L. G. : Écoutez, ce séminaire-là m'apprend beaucoup de choses car on ne sait jamais tout. Je vous l'ai dit, j'ai grandi dans les villes, mais ce sont des villes de la Côte d'Ivoire forestière : ce sont Abidjan, Agboville, Gagnoa et Sassandra. Donc l'idée que j'avais avant d'être un responsable politique, je dirai même pas du musulman mais du dioula, c'était l'idée qu'on a dans ces régions, c'est-à-dire c'est un commerçant. Avec tout ce que cela a de positif. Parce que si tu n'as pas de pétrole, il t'en vend. Mais avec tout ce que cela a de négatif, c'est-à-dire que c'est un truand aussi. Donc mes responsabilités politiques m'ont emmené à apprendre déjà parce que dialectiquement une communauté humaine ne peut pas être faite de gens tout noir ou tout blanc, donc il faut apprendre à les connaître. C'est pour apprendre à connaître la Côte d'Ivoire que nous avons entrepris ces tournées que nous effectuons. Je dois faire toutes les régions du pays. En ce qui concerne le Nord, j'ai déjà fait tous les départements sauf quatre qui me reste à savoir : Bondoukou, Tengrela, Katiola et Dabakala.
Alors étant un fils des quartiers populaires des villes coloniales, je suis forcément un homme tolérant.
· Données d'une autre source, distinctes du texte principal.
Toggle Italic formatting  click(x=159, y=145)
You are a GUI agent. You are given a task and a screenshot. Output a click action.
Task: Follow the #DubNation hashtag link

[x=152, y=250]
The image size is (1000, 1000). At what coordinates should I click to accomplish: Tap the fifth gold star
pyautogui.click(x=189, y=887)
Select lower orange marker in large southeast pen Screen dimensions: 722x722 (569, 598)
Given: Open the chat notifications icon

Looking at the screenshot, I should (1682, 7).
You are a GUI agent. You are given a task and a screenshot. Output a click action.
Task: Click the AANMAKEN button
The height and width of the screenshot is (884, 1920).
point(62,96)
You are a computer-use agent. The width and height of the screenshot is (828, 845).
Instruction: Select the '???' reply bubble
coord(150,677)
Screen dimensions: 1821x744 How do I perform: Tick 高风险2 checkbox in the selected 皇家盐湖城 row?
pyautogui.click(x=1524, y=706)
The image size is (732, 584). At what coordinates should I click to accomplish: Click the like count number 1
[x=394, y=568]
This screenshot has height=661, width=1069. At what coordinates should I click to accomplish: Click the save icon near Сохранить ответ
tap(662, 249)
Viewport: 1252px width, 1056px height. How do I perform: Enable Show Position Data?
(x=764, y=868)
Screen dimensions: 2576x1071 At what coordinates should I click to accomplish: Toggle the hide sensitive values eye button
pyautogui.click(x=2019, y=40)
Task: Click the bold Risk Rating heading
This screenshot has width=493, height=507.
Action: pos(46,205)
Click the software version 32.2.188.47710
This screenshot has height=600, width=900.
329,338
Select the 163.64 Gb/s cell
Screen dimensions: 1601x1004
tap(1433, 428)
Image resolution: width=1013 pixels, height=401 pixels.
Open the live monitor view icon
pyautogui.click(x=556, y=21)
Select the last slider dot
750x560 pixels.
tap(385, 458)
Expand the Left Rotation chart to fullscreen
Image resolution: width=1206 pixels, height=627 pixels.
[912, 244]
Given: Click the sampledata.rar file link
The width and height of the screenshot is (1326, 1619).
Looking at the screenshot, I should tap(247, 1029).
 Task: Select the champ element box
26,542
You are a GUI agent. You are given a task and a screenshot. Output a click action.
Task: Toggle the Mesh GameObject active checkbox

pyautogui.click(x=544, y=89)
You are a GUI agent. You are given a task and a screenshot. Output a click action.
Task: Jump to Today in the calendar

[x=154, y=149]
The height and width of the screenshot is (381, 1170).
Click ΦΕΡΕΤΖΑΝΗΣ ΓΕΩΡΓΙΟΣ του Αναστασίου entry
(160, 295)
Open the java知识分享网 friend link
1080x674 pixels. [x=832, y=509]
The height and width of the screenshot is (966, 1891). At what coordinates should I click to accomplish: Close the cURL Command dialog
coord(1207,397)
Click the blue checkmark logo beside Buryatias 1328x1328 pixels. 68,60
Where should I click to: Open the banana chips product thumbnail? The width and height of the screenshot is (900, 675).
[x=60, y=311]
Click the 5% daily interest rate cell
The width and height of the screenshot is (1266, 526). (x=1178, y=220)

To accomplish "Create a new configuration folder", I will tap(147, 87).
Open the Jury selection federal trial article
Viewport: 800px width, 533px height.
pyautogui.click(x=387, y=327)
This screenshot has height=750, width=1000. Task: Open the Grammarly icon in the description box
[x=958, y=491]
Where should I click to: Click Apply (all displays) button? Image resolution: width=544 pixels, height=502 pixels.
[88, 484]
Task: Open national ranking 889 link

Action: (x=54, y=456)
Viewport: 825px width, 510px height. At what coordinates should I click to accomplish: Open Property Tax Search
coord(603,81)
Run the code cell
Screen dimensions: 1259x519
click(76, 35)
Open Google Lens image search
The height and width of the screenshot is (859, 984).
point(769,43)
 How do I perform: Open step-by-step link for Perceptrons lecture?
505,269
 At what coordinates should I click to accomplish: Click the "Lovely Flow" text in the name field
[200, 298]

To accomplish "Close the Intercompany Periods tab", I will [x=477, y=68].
Je n'ai jamais été mêlé à une intransigeance doctrinale au niveau religieux puisque ce n'est pas notre préoccupation. Je me souviens avec les Soumaïla Savané à Gagnoa, quand nous avions faim, les soirs nous allions tous réciter des Sourates dans les cours pour qu'on nous donne à manger quelques fois les restes des plats ou quelques pièces de 5 F ou 10 F. De la même façon, je l'ai fait avec d'autres qui sont chrétiens. Donc avec un tel parcours, on est forcément tolérant. On n'a pas le temps d'une guerre de religions. Ça, c'est la première des choses. La deuxième chose, c'est que l'islam n'est pas connu en Côte d'Ivoire. Il y a beaucoup de musulmans, de signes extérieurs de l'islam : les grands boubous, les mosquées, il y a les départs à la Mecque et maintenant des émissions radio et télévisées. Ces signes extérieurs sont côtoyés tous les jours sans qu'on les connaisse, sans connaître aussi ceux qui les portent.
Dans mes tournées, j'ai été frappé par une chose en discutant avec les gens, quand on a demandé à connaître leurs besoins. Quand ils ont parlé d'abord de la réhabilitation
de l'islam et du musulman, j'ai été étonné. Je m'attendais à ce que soit mise en tête une préoccupation matérielle. Mais cette préoccupation idéologique, cette préoccupation de l'identité à retrouver... mais les gens à Abidjan ne savent pas que c'est une revendication primordiale. Et je voudrais que les musulmans sachent que j'ai compris cela depuis 1991 et en écoutant des gens comme KALILOU Diaby de Samatiguila, les familles Cherif et Fofana de Kani, j'ai commencé à comprendre que cela n'était pas un petit problème qu'on peut régler avec quelques billets de banque. Il faut que les gens sachent cela. C'est pourquoi je vous dirai qu'on ne connaît pas les musulmans de Côte d'Ivoire.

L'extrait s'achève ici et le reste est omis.